Harrison and I took a hike along the Katy Trail today. There are several trailheads near us, so we just picked one and took a hike (pun intended). It was a perfect day for it; it was just a little cool out, and we got to wear our boots since it had rained recently. I mean, take a boy out in the woods, and he’s already happy, but toss in mud and puddles, and he’s in heaven!
Just as we started, an older man passed us and decided to tell me I would probably end up holding Harrison. I said I didn’t think so, and he proceeded to tell me, “If you go down that hill, you will.”. I kindly told him I appreciated the “heads up”, and Harrison and I chose to go down the hill. Harrison did ask for me to carry him on the way back, but it had nothing to do with being tired. Someone forgot to use the bathroom before we left, and he wouldn’t go outside. (Uh, get on that, Daddy.) I told him I would hold his hand and help him make it up the hill, and that worked. Other than that, it was an exciting hike full of rocks, worms, puddles, plants, and mud!
We do this kind of thing with Harrison a lot, but this was a special trip he chose this morning. We are always talking to Harrison about how he contributes to our family, but we recently decided to help drive the concept home, if you will. We want Harrison to understand that he contributes to the family because everyone has a role in a family, but at almost 3 1/2, he still needs a little encouragement. We decided to do this in a form of a “contribution chart”. I had read about this concept in several places (here is just one).
David and I didn’t want to pay Harrison for his contributions, though. Again, the idea is that he contributes his share because that’s what you do as part of a family. Also, he already has a natural desire to “do”, as most children his age do. He wants to do work and help us out. He just needs some motivation at times. That’s where the contribution chart comes in. I printed off this free template. Here’s the image from the site.
I framed ours so we could use a wet-erase marker on it. I do love a gold sticker, but I didn’t want to print off a new chart each week. It works perfectly for Harrison. He has to make sure all of his blankets and pillows look decent on his bed; he gets himself dressed and folds and puts away his clothes/puts away dirty clothes and puts on pajamas; sets his place at the table and clears it; brushes his teeth; cleans up toys. Basically, I hit the jackpot finding this chart. The icons fit with all of Harrison’s responsibilities. Harrison gets a check mark if he completes something with minimal prompting (i.e., we don’t have to tell him 3xs and he requires little if any assistance). He still has to perform every task, but he may not get a check for it.
Here’s what we don’t do:
- We don’t tell him he does or doesn’t get a check mark.

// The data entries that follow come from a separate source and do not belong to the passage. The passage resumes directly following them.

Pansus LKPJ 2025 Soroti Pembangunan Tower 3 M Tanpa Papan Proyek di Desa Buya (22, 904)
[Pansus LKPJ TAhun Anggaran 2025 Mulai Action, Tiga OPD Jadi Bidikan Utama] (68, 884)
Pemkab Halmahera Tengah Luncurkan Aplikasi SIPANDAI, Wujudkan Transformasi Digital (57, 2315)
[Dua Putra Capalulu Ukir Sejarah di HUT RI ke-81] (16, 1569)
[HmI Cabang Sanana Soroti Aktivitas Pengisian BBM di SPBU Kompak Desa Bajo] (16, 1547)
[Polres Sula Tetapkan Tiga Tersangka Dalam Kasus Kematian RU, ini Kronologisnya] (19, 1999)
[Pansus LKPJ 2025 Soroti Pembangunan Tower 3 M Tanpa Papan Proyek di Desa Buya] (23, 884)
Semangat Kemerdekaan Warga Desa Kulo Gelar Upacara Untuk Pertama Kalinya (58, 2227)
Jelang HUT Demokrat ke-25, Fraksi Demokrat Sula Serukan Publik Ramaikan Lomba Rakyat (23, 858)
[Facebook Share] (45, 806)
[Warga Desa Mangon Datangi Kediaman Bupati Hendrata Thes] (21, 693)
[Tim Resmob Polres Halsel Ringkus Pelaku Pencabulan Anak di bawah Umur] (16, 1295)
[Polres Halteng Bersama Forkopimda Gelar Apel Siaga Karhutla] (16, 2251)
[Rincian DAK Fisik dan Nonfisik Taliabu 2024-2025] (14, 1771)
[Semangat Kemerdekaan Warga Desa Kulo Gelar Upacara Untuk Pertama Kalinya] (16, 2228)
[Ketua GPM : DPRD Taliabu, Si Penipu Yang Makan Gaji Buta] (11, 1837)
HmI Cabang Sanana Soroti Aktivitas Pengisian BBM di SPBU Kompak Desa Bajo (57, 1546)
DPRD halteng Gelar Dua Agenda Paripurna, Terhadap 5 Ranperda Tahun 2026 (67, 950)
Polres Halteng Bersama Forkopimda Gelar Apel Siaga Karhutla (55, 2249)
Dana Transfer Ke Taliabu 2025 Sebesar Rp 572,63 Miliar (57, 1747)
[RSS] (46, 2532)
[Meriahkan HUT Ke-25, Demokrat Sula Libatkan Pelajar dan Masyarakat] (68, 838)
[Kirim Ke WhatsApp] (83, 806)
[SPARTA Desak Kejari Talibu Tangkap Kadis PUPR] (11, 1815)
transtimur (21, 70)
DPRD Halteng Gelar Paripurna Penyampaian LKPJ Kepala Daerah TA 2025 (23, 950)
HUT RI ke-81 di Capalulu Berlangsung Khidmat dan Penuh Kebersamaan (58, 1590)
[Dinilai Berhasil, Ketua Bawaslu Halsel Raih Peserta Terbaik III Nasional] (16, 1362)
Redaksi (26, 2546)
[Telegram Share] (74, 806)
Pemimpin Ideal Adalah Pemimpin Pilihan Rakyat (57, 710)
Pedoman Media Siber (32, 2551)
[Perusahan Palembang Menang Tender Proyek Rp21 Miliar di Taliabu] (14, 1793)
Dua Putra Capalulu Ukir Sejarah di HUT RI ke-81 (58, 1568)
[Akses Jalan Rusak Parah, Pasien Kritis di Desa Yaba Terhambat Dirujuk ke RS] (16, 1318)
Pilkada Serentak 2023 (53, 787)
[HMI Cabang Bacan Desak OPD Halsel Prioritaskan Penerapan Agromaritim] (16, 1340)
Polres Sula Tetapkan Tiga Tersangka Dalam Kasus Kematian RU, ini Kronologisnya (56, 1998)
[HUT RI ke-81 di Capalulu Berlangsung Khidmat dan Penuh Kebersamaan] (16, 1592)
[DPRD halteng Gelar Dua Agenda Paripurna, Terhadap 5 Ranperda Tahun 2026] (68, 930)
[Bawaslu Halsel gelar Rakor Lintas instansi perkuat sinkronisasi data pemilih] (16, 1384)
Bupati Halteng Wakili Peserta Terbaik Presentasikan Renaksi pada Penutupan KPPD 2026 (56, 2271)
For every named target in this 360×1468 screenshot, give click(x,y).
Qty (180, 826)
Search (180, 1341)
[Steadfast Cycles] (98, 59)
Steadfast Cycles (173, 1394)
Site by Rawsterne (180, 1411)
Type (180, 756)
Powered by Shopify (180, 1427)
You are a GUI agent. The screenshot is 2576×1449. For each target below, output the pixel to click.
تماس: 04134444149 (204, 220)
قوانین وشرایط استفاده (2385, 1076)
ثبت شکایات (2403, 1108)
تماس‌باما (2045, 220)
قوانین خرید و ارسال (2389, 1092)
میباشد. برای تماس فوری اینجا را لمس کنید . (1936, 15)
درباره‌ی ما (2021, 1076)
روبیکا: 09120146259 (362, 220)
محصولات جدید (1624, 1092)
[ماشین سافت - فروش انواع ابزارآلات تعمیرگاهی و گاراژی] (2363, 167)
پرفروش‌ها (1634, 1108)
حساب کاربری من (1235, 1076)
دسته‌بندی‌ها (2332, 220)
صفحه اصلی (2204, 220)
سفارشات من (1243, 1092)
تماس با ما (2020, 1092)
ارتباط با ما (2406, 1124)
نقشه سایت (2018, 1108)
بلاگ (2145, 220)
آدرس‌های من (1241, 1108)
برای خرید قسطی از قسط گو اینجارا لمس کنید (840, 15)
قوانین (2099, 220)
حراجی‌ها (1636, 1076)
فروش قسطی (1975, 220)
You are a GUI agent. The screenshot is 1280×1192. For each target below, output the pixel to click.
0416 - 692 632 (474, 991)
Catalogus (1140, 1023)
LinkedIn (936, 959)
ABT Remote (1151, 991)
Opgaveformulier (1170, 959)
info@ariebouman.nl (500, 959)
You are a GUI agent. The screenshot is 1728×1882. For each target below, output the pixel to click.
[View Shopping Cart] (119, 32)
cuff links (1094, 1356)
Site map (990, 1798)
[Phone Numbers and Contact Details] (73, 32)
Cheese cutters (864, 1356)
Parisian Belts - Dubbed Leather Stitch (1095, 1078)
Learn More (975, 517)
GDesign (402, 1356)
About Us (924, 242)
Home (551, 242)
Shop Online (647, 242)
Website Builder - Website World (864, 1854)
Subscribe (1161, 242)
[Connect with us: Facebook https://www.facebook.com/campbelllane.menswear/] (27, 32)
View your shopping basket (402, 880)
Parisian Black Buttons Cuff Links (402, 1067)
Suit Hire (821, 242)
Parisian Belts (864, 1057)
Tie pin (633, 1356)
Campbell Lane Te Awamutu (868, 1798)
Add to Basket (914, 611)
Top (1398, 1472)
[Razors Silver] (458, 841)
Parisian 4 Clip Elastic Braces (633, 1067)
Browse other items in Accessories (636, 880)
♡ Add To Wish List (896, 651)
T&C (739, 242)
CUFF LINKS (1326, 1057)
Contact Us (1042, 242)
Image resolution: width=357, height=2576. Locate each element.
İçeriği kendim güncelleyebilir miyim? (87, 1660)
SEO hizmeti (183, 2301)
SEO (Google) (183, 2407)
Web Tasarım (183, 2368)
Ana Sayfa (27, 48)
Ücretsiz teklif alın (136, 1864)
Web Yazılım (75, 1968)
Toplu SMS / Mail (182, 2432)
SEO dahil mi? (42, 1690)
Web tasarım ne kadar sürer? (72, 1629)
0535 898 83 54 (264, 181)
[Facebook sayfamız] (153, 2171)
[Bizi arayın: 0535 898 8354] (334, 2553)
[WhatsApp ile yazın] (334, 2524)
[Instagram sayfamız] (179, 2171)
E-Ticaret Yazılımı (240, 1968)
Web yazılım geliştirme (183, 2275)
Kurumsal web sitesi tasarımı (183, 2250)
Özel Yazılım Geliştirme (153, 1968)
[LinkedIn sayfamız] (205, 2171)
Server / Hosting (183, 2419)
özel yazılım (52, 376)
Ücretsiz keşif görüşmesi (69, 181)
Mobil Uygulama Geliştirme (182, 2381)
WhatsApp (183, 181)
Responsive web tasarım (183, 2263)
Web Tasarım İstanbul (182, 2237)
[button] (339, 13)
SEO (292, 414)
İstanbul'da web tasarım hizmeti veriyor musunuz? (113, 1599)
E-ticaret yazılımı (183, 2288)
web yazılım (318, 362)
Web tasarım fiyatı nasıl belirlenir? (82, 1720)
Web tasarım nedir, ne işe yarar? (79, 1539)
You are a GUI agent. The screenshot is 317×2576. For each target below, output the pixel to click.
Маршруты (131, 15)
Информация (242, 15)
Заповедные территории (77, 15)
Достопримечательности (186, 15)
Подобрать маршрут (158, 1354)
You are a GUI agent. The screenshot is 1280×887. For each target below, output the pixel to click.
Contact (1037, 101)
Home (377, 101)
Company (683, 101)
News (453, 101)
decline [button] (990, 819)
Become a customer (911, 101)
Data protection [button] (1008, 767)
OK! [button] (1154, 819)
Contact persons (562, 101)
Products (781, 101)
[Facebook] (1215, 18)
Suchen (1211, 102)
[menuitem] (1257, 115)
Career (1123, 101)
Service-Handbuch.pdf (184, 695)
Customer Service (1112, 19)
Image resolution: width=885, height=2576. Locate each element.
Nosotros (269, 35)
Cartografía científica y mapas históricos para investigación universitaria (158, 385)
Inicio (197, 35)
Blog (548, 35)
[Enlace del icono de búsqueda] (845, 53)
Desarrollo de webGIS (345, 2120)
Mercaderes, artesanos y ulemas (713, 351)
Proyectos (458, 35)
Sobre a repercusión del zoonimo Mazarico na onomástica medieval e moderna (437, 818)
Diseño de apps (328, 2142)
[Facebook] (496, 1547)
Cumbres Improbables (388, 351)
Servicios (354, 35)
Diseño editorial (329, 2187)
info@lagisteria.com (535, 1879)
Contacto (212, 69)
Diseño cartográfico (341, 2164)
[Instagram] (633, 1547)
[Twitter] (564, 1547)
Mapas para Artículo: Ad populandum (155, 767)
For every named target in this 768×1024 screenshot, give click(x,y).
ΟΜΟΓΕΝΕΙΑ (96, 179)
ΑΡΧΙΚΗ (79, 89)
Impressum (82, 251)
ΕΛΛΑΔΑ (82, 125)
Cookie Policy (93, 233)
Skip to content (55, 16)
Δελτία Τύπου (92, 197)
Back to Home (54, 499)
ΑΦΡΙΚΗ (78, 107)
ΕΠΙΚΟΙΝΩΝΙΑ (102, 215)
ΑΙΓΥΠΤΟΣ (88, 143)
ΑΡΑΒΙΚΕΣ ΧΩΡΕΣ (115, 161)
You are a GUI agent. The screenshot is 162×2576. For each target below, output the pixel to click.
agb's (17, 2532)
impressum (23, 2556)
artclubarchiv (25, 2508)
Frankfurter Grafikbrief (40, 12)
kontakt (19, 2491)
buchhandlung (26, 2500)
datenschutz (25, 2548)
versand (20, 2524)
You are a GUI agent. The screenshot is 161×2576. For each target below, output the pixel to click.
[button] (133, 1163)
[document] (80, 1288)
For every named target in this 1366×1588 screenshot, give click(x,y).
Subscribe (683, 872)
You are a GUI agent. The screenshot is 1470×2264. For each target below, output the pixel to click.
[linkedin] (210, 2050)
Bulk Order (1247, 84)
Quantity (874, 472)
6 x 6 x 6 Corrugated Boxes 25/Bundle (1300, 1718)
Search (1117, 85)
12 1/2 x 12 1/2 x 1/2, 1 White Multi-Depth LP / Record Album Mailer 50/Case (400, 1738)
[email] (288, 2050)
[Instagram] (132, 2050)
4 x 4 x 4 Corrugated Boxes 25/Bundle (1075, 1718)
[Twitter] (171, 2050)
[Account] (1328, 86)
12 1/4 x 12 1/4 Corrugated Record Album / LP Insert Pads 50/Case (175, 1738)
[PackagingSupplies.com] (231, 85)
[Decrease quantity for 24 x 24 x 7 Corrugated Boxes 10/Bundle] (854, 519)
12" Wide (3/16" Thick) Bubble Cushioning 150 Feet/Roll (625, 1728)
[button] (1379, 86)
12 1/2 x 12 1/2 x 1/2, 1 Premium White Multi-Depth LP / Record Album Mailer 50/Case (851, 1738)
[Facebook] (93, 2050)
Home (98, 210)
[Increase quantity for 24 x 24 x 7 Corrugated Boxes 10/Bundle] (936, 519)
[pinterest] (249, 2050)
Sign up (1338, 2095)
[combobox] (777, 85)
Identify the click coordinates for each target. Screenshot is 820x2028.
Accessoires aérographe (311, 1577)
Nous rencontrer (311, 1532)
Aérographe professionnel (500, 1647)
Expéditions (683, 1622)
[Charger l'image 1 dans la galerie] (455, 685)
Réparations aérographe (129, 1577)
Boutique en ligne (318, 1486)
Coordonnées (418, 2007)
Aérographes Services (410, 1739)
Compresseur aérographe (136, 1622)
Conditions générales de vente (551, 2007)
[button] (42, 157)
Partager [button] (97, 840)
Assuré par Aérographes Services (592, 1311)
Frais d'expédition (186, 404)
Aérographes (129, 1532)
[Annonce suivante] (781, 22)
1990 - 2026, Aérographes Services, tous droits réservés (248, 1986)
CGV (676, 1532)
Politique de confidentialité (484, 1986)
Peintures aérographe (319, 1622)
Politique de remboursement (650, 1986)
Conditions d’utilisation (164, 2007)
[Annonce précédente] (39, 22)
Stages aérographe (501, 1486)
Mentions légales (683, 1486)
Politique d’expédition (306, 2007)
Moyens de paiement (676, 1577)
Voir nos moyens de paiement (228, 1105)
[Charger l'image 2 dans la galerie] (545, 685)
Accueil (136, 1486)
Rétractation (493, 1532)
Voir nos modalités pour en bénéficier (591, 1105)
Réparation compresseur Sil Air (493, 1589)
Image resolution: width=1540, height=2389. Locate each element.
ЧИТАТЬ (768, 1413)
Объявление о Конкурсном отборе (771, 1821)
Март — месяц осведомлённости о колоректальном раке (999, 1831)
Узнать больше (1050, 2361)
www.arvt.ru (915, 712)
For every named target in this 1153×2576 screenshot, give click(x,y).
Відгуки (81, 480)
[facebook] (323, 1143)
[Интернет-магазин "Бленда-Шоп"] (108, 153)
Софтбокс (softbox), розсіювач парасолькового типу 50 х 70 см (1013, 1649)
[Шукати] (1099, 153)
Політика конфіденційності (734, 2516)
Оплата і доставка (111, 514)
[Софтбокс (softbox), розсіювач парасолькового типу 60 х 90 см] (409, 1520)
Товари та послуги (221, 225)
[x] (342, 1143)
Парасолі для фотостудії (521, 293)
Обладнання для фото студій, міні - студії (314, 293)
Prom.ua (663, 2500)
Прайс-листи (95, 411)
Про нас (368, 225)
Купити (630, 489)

- We don’t punish him for not getting check marks.
- We don’t praise him for getting check marks. We may let him know we appreciate that he’s contributing and doing his part, but we don’t applaud him for doing what is expected of him.
- We don’t bribe him with candy or other gifts.
Here’s what we do:
- We put the contribution chart in plain view in the kitchen area. Harrison can see for himself if he is or isn’t receiving checks.
- We thank him for being an important part of our family and let him know it means a lot to us that he does his part. For example, I may tell David, in front of Harrison, how Harrison did a nice job folding his pajamas.
- We let him choose an “experience” at the end of the week (Friday) for his contributions. David and I predetermine what will go in the “pile” based on the checkmarks, but Harrison helped us come up with many of the experiences.
We have used the contribution chart for two weeks, and it has been hugely successful so far. Not to say we have a 100% success rate (more like 80%), but we have noticed Harrison getting better at just doing and not needing reminding. Last week, he chose the train store (Barnes and Noble), and this week he chose a nature hike. And that takes us back to the beginning. The nature hike we took today was an experience Harrison chose after another week of contributions.
The other bonus is it gives Harrison some 1-on-1 time with Mommy or Daddy. Some we will do as a family (the zoo), but it’s nice to give Harrison some individual attention. We strive to devote equal time (whatever that means) to the boys, but the truth is that can be difficult at times, and we notice it can put a strain on Harrison when he’s feeling “neglected”. I know he really appreciates this time, and it helps us reconnect with him. A win-win in my book.